Po raz kolejny nadarza się szansa, by nasi rodacy – Bartosz Salamon i Paweł Wszołek, stali się podstawowymi piłkarzami Sampdorii Genua. Po odejściu trenera Sinišy Mihajlovicia do Milanu, nowym opiekunem “Sampy” został Walter Zenga, który podejmie decyzję co do przydatności Polaków w zespole.
Salamon jest zawodnikiem Sampdorii od dwóch lat, lecz w Serie A rozegrał zaledwie 2 spotkania.
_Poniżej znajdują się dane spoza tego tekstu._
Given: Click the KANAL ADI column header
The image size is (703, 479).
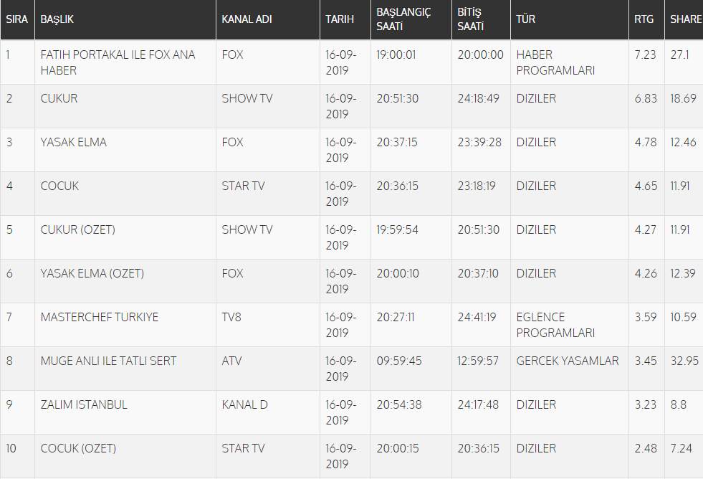Looking at the screenshot, I should tap(268, 19).
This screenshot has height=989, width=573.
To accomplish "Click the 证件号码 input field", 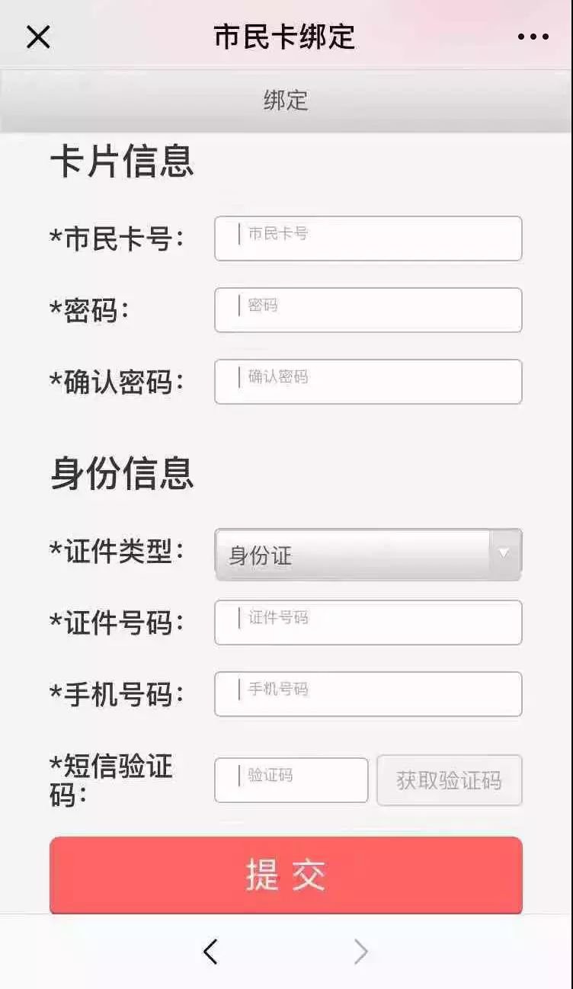I will coord(368,623).
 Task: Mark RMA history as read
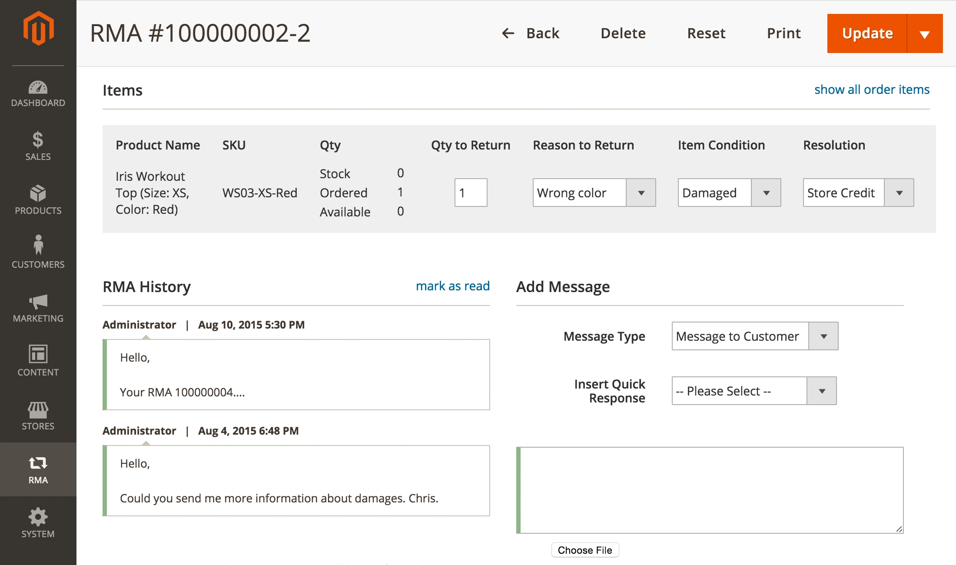(453, 286)
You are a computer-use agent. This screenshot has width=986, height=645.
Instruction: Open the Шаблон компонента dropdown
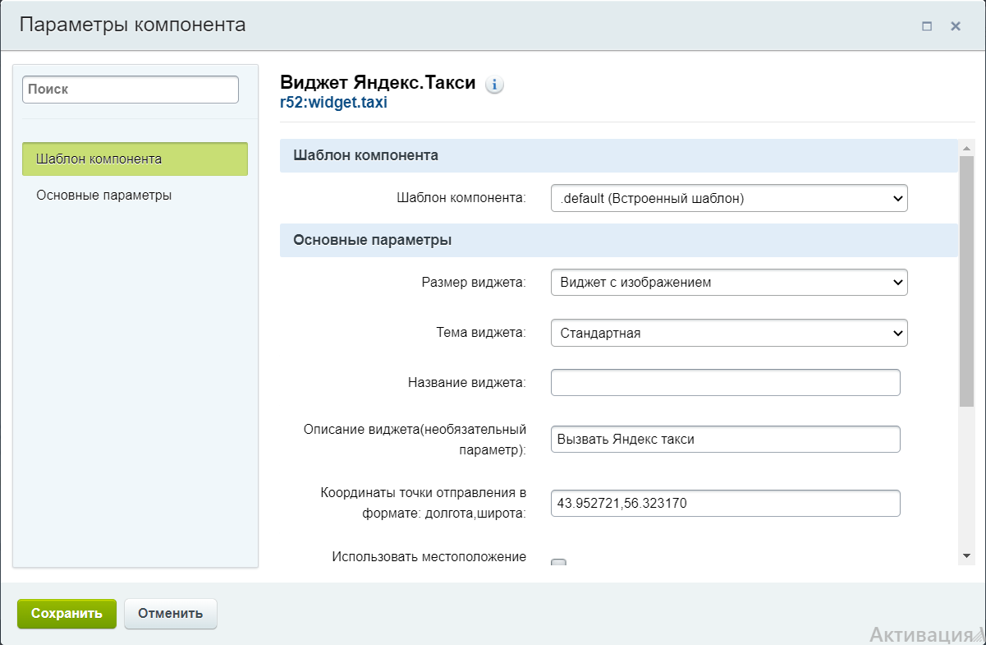coord(728,198)
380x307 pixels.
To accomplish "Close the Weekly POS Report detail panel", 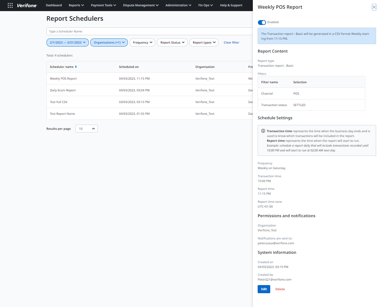I will (374, 7).
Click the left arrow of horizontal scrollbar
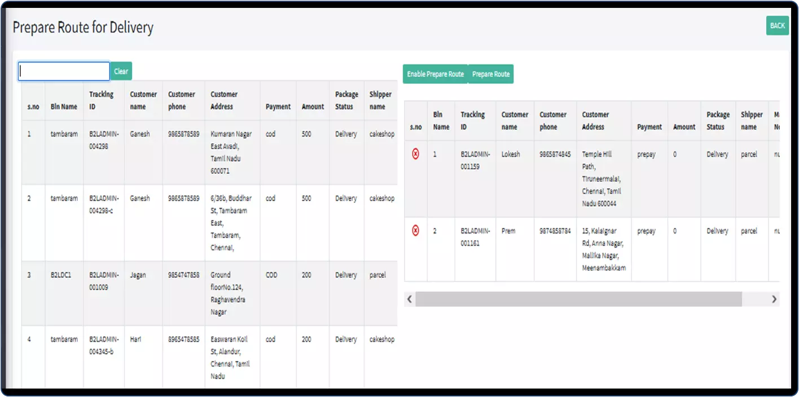 click(x=410, y=299)
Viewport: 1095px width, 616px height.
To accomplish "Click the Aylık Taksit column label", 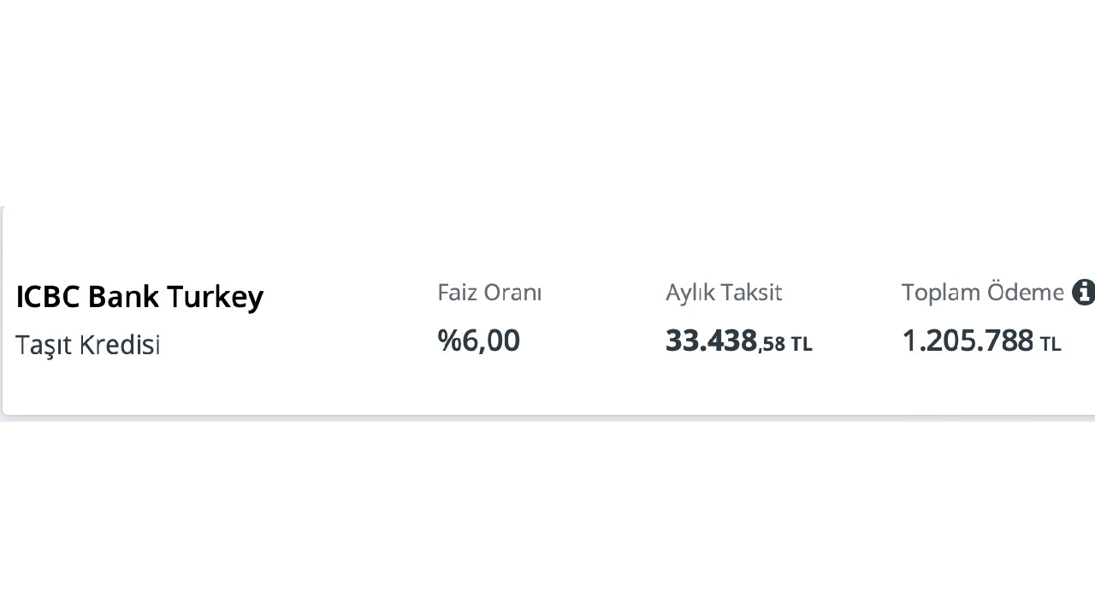I will [724, 293].
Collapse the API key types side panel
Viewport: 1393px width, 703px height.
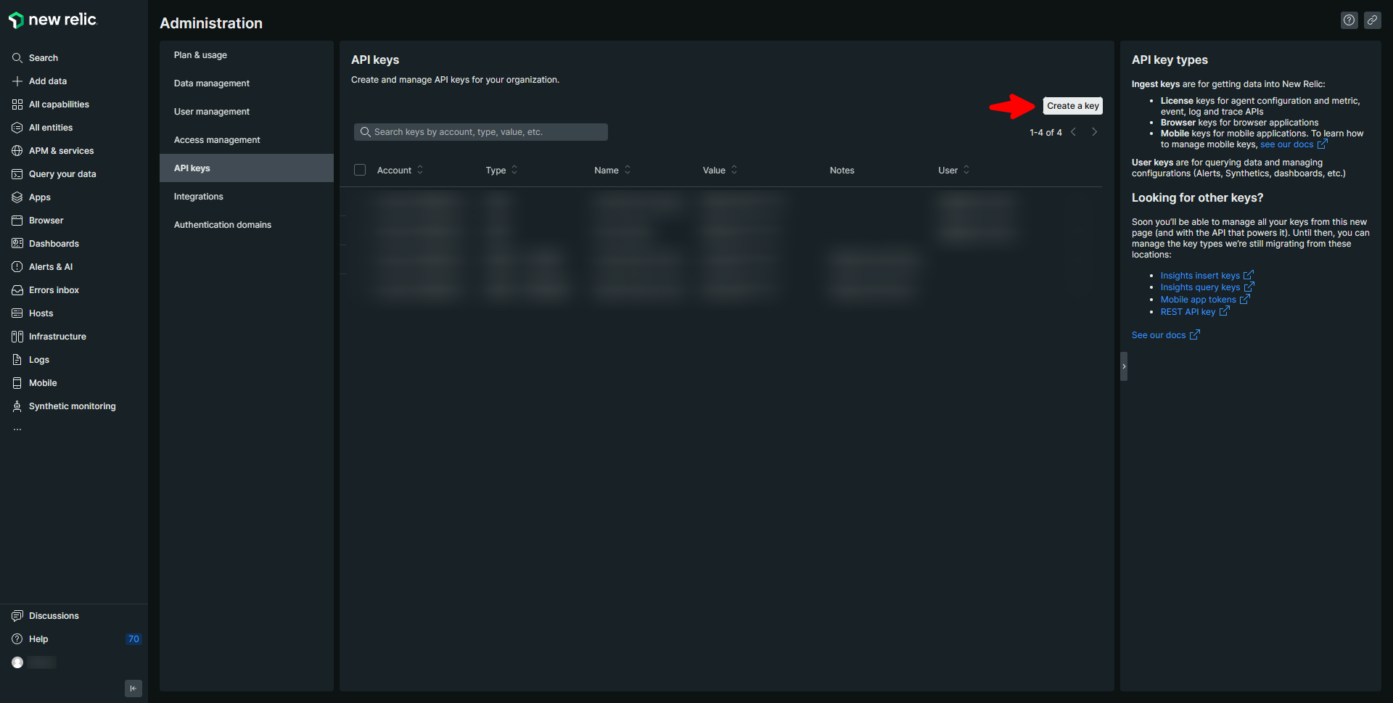point(1124,366)
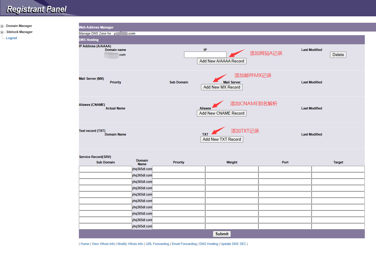The height and width of the screenshot is (255, 376).
Task: Expand the Domain Manager tree node
Action: 2,26

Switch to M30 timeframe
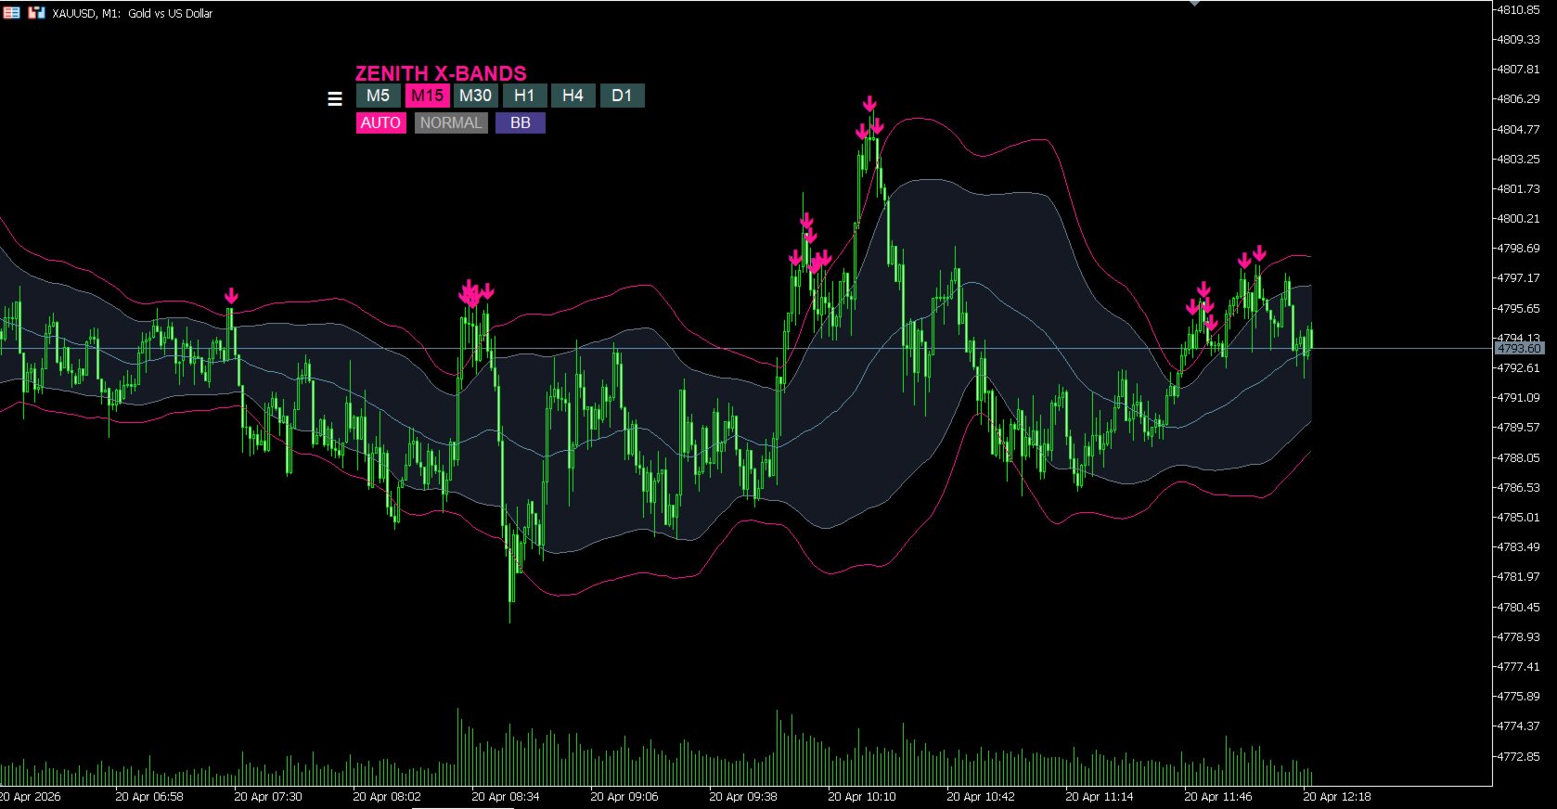(x=475, y=96)
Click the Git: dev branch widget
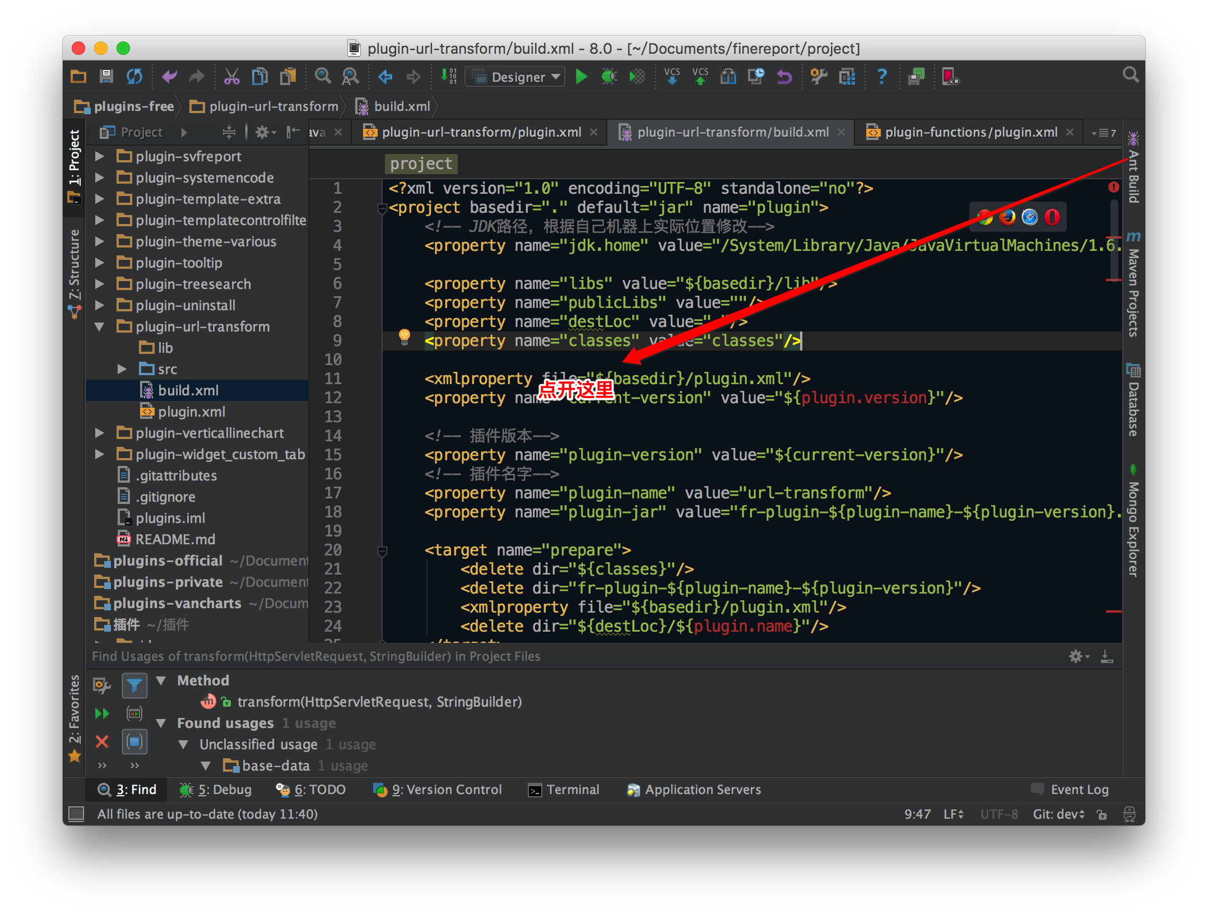Image resolution: width=1208 pixels, height=915 pixels. click(1058, 814)
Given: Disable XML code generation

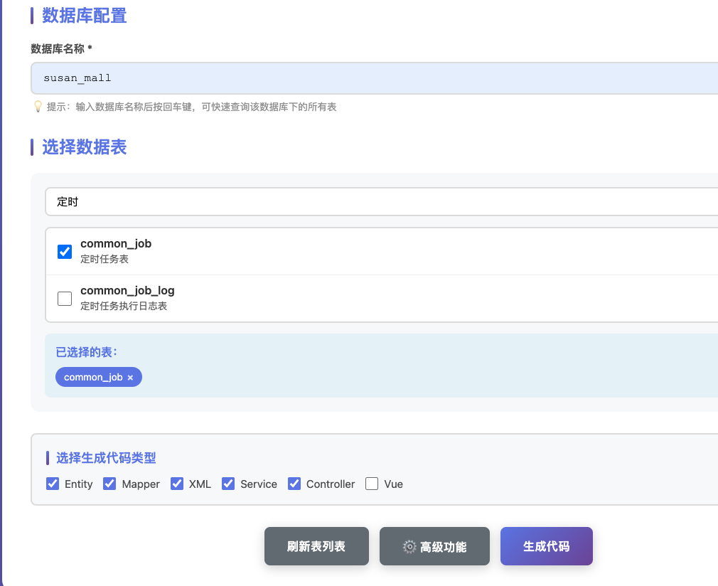Looking at the screenshot, I should click(x=176, y=484).

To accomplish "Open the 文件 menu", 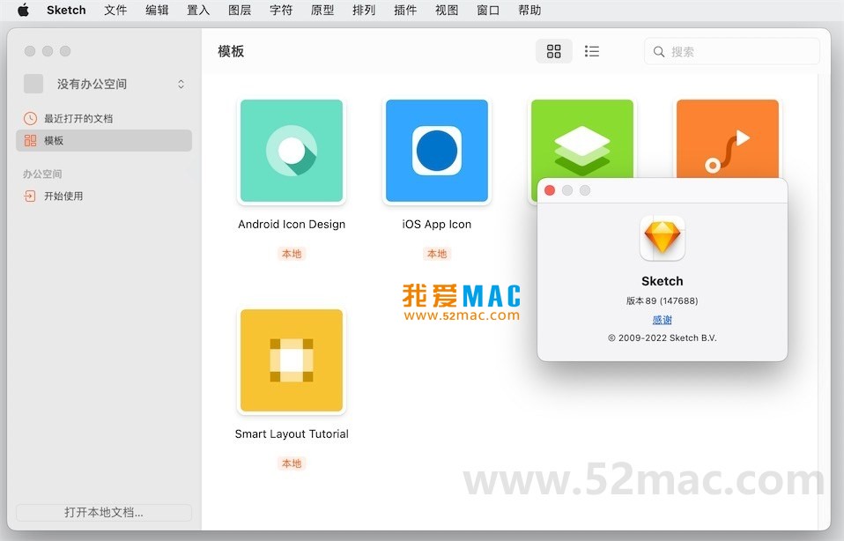I will pyautogui.click(x=115, y=11).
Po nieudanym sezonie 2013/2014, minioną edycję spędził na wypożyczeniu w drugoligowej Pescarze, gdzie zbierał bardzo dobre recenzje, a klub walczył nawet w barażach o awans. Włoskie media spekulują, że to właśnie rosły defensor ma większe szanse na zaistnienie w ekipie prowadzonej od niedawna przez byłego reprezentanta Włoch.
Paweł Wszołek z kolei nie zdecydował się na wypożyczenie i postanowił w minionym sezonie walczyć o występy we włoskiej ekstraklasie. Skutkiem tego zanotował zaledwie 6 spotkań, a trener starał mu się znaleźć miejsce na boisku i wystewiał go nawet na prawej obronie. 23-latkowi udało się zanotować jedną asystę.